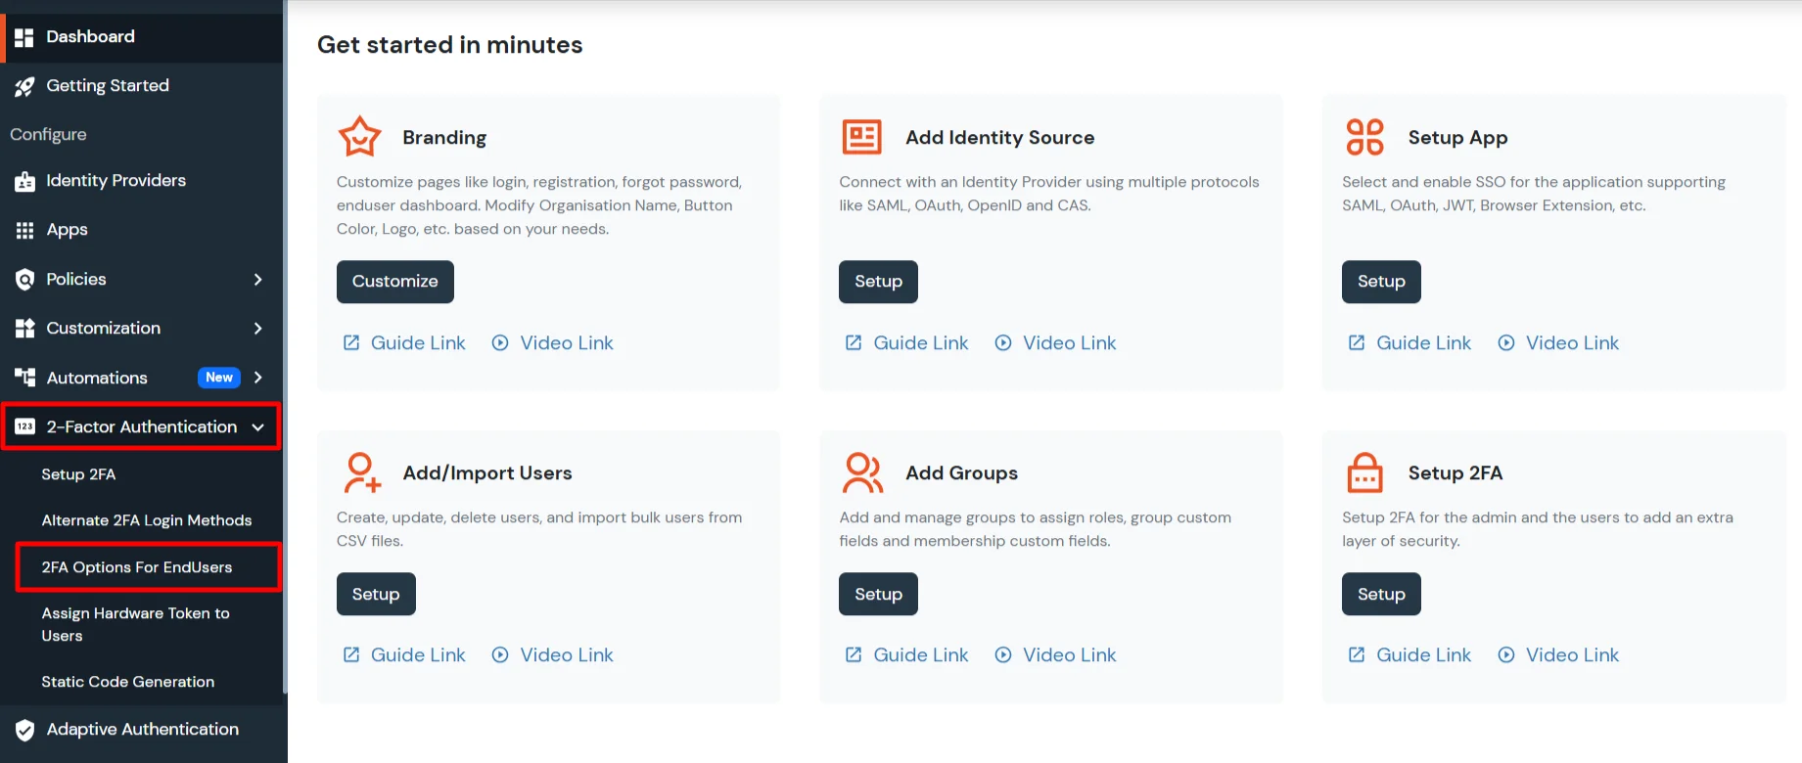Screen dimensions: 1802x763
Task: Expand the Policies submenu
Action: [x=258, y=279]

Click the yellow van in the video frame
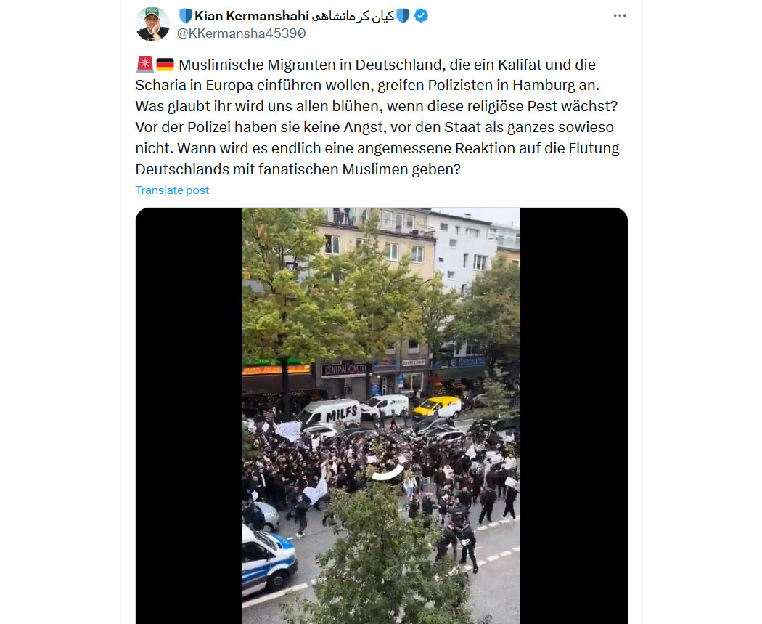(x=438, y=407)
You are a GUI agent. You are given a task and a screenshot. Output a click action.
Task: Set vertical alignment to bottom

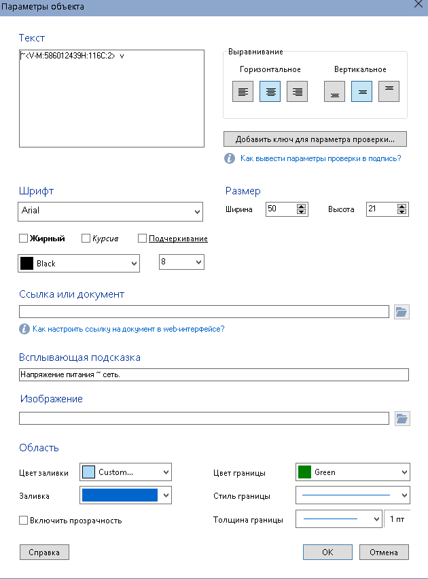(334, 91)
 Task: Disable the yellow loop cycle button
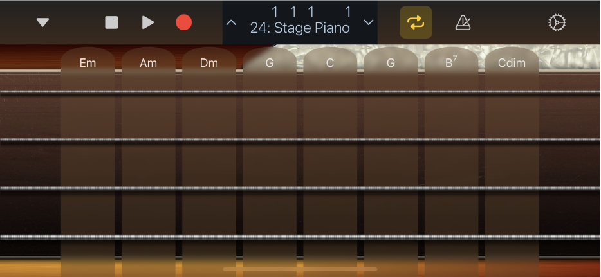(x=416, y=22)
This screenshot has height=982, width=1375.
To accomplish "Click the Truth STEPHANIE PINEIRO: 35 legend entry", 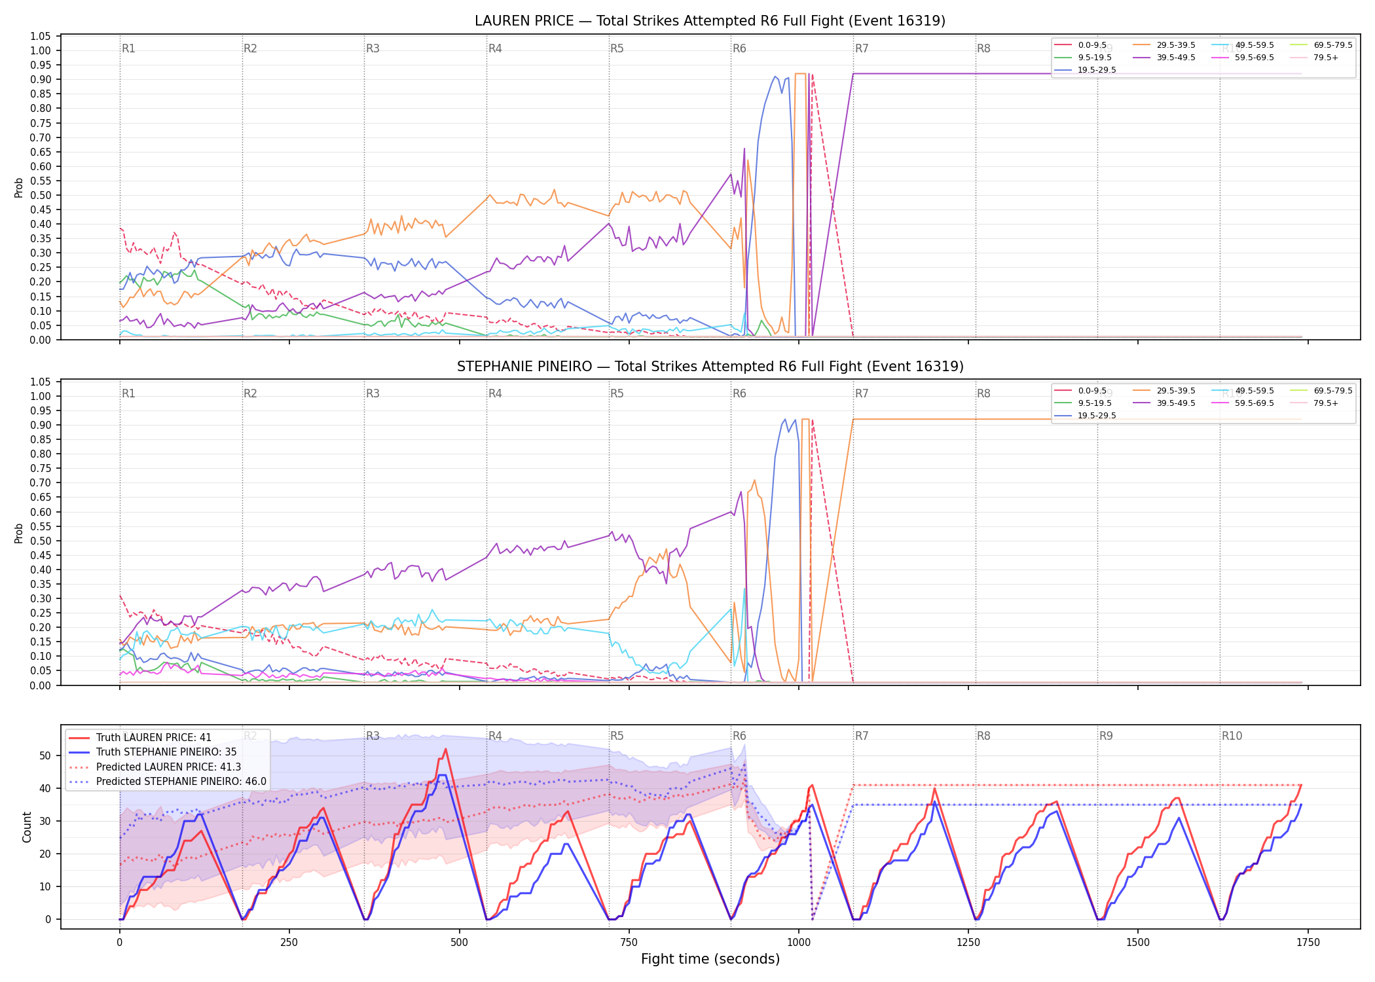I will 153,752.
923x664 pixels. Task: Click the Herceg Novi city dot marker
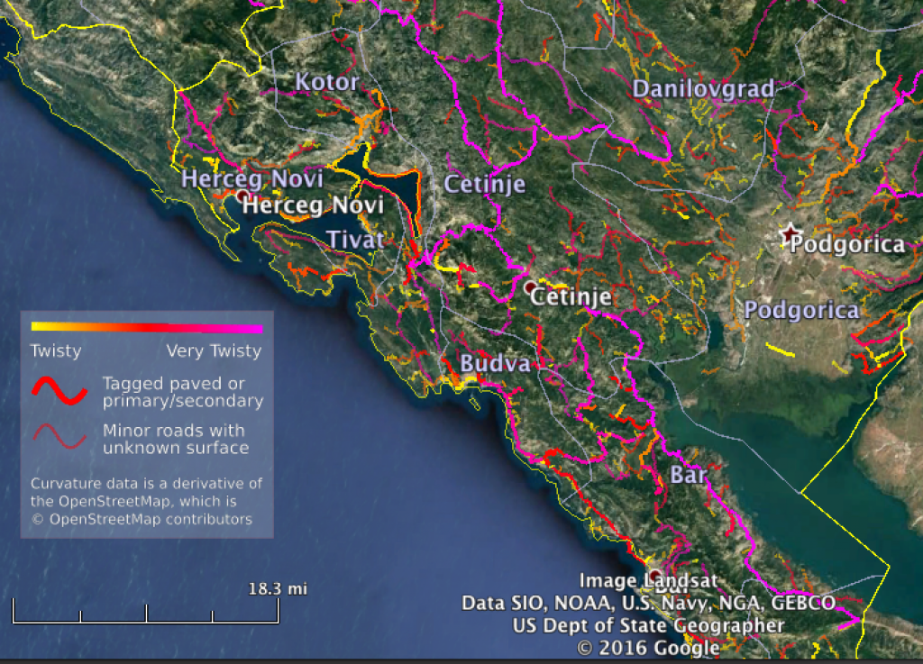tap(242, 195)
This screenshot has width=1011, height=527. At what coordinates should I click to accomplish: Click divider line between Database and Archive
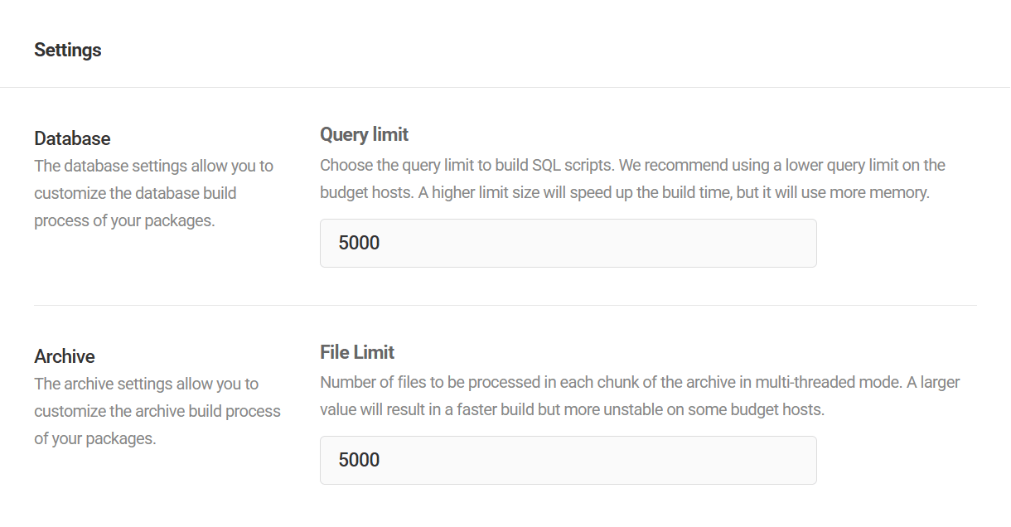(x=506, y=305)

·····

> Task brief:
Pictures in the entries do not go into the copy. Print only the lines starting at the one containing "Click the yellow van in the video frame" and ending at the one containing "This screenshot has height=982, width=1375.", exactly as they appear.

> Answer section:
Click the yellow van in the video frame
(x=438, y=407)
You are a GUI agent. You are given a task and a screenshot. Output a click action.
Task: Set vertical alignment to bottom

(334, 91)
 Task: Disable the yellow loop cycle button
(x=416, y=22)
This screenshot has height=982, width=1375.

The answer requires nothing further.